*** Supplied information ***

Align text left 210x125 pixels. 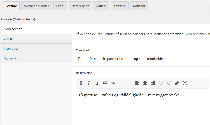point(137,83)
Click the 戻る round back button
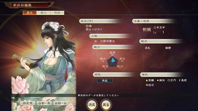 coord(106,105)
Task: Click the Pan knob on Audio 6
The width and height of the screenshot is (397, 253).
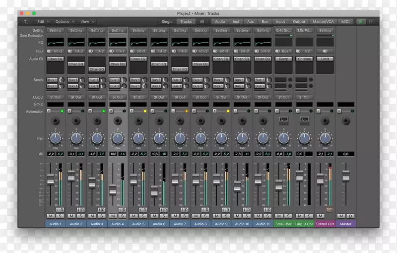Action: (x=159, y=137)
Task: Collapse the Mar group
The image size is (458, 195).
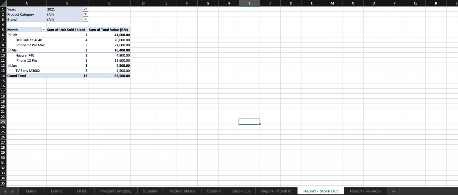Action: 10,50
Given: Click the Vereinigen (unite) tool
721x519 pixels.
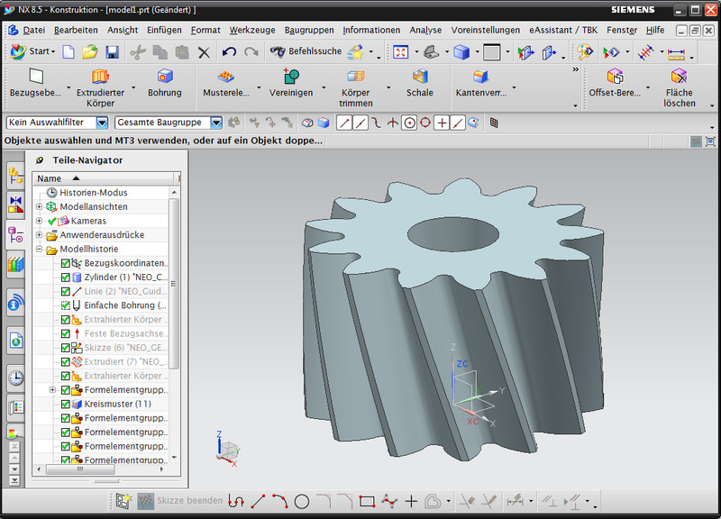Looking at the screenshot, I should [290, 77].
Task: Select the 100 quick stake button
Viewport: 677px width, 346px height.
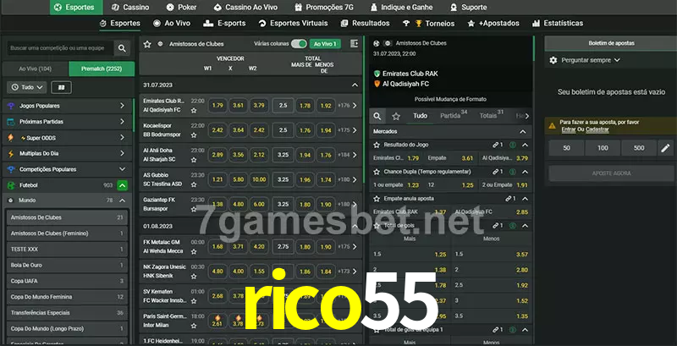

***
*** Supplied information ***

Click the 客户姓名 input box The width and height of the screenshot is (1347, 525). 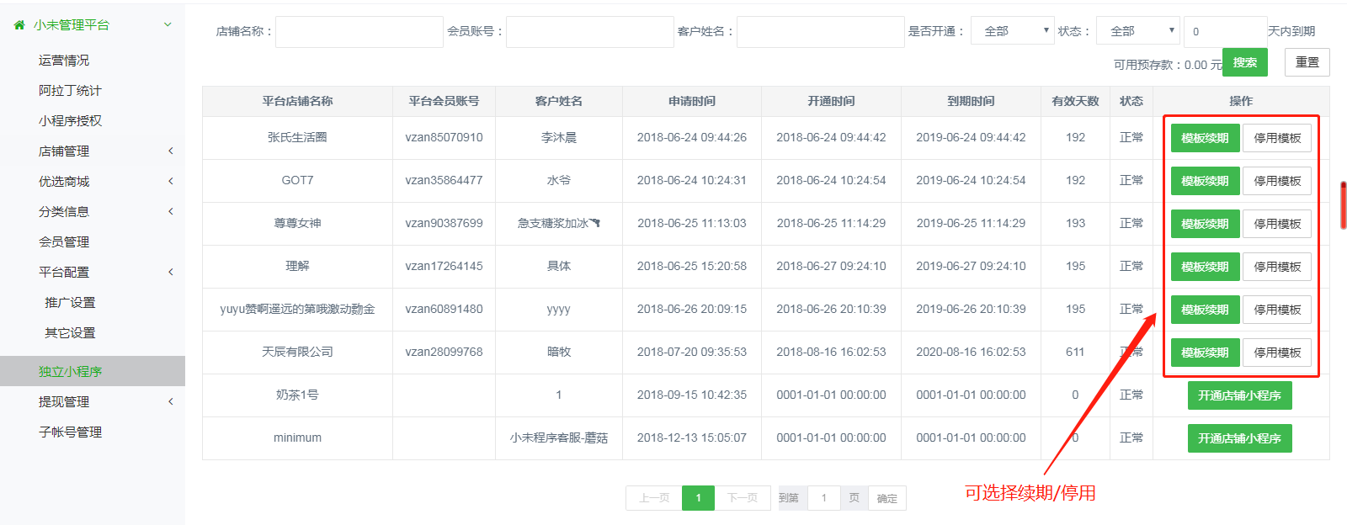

***

What the exercise asks →
Your answer is a single number: the count of lines in the records holding the string "Task".

Exercise answer →
3